Shayne Oliver Presents Capsule Collection with Colmar
On the eve of Milan Fashion Week, performance apparel company Colmar unveiled its collaboration with American designer Shayne Oliver with a party filled with fake snow, held Tuesday night at the Arco Della Pace venue here.
The collaboration between Oliver and Colmar falls under the sportswear company’s A.G.E. project, which stands for Advanced Garment Exploration. The company plans to conscript designers and other creative types to give its heritage with a contemporary take.
Oliver’s capsule collection comprises three different drops. While the first delivery — priced at between 500 euros and 2,200 euros — is already available at six locations worldwide including Browns in London, I.T. in Hong Kong, New York’s Totokaelo, Gr8 in Tokyo, Milan’s Excelsior and online at Ssense, the second drop is slated to hit retail in December. Colmar chief executive officer Giulio Colombo said a third capsule is expected for fall 2019.
“I do like to be subversive, … I do think that people are spending a lot of money on really basic, normal clothes and I wanted to add a bit of design,” said Oliver. And so he did, giving Colmar’s signature outerwear pieces exaggerated proportions, at times layering them or transforming them into capes and trimmed with fur. He paired them with denim pants, cowboy boots and technical over-pants. Oliver said he wanted to “maintain the usability of the garment itself,” and added that the process of stretching the silhouettes was triggered by a solo trip on the Austrian Alps where he found inspiration in the way people “would wear ski clothes on a normal daily basis.”
Delving into the brand’s archive, Oliver discovered colors that he said were new to him: “I found [in the archive] this section that was so outrageous from the mid-Eighties and I didn’t use specifically those color hues but I took them as an inspiration, to introduce new color ideas into outerwear,” he said. The first drop features rusty greens, shades of navy and an overall muted palette only peppered with slashes of pink and olive green, while the second iteration largely employs off white and baby pink.

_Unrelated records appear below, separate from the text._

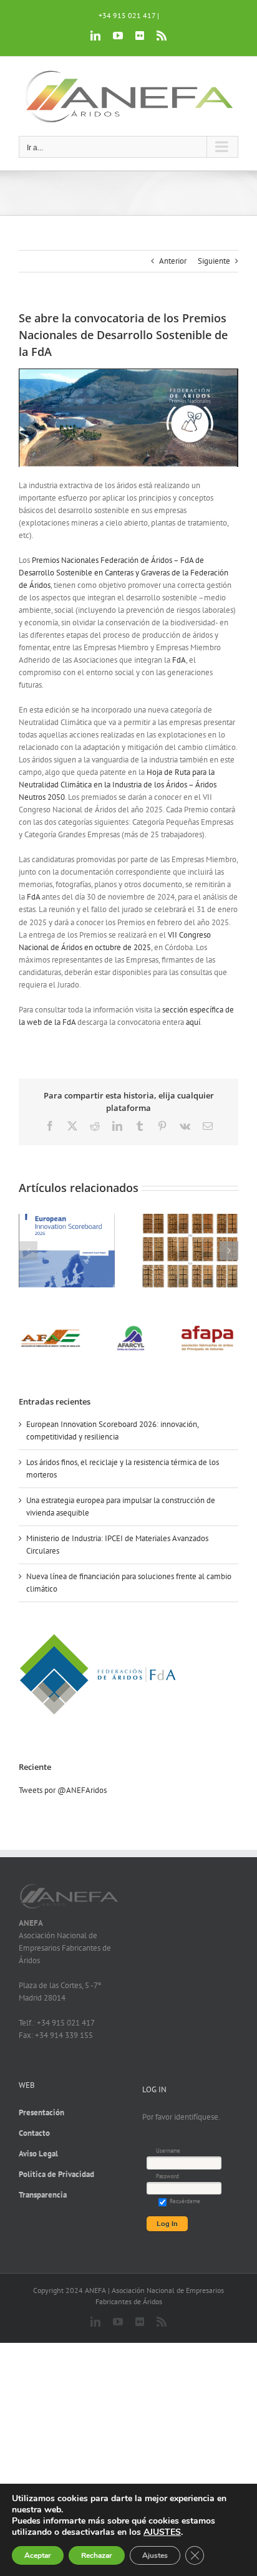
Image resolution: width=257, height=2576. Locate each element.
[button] (28, 1250)
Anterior (173, 261)
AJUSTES (162, 2532)
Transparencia (43, 2194)
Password (167, 2176)
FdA (179, 660)
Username (168, 2150)
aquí (193, 1022)
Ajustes (155, 2555)
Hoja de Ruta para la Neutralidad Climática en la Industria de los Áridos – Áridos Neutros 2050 (117, 784)
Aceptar (37, 2555)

“This is an important challenge, the name [A.G.E] itself references the creation of a virtual space as we needed a different platform to showcase these collections which are very different from the Colmar main line and where our 95-year-old history is reinterpreted,” said Colombo.
Colombo underscored the importance of such collaborations to engage with younger customers, including in Asia and the U.S.
On a hiatus from Hood by Air, the streetwear brand and collective he cofounded with Leilah Weinraub and which was paused last year, Oliver has collaborated first with Helmut Lang in 2017 and last March with Diesel on the first iteration of the brand’s Red Tag project. The designer noted that working on capsule collections with established brands “is like a sort of study, like a class of techniques and restraint and skills … [it’s about] making these things that have so much history behind them speak my language,” he said.
“I’ve been working on Hood By Air and also figuring out my own collection … I’ve been designing and designing and categorizing it. [Asking myself] ‘Is this more Hood by Air, or is it more Shayne?’ I’m creating my own archive of stuff before I even show them,” he explained, hinting at a possible return of both the collective and his namesake labels.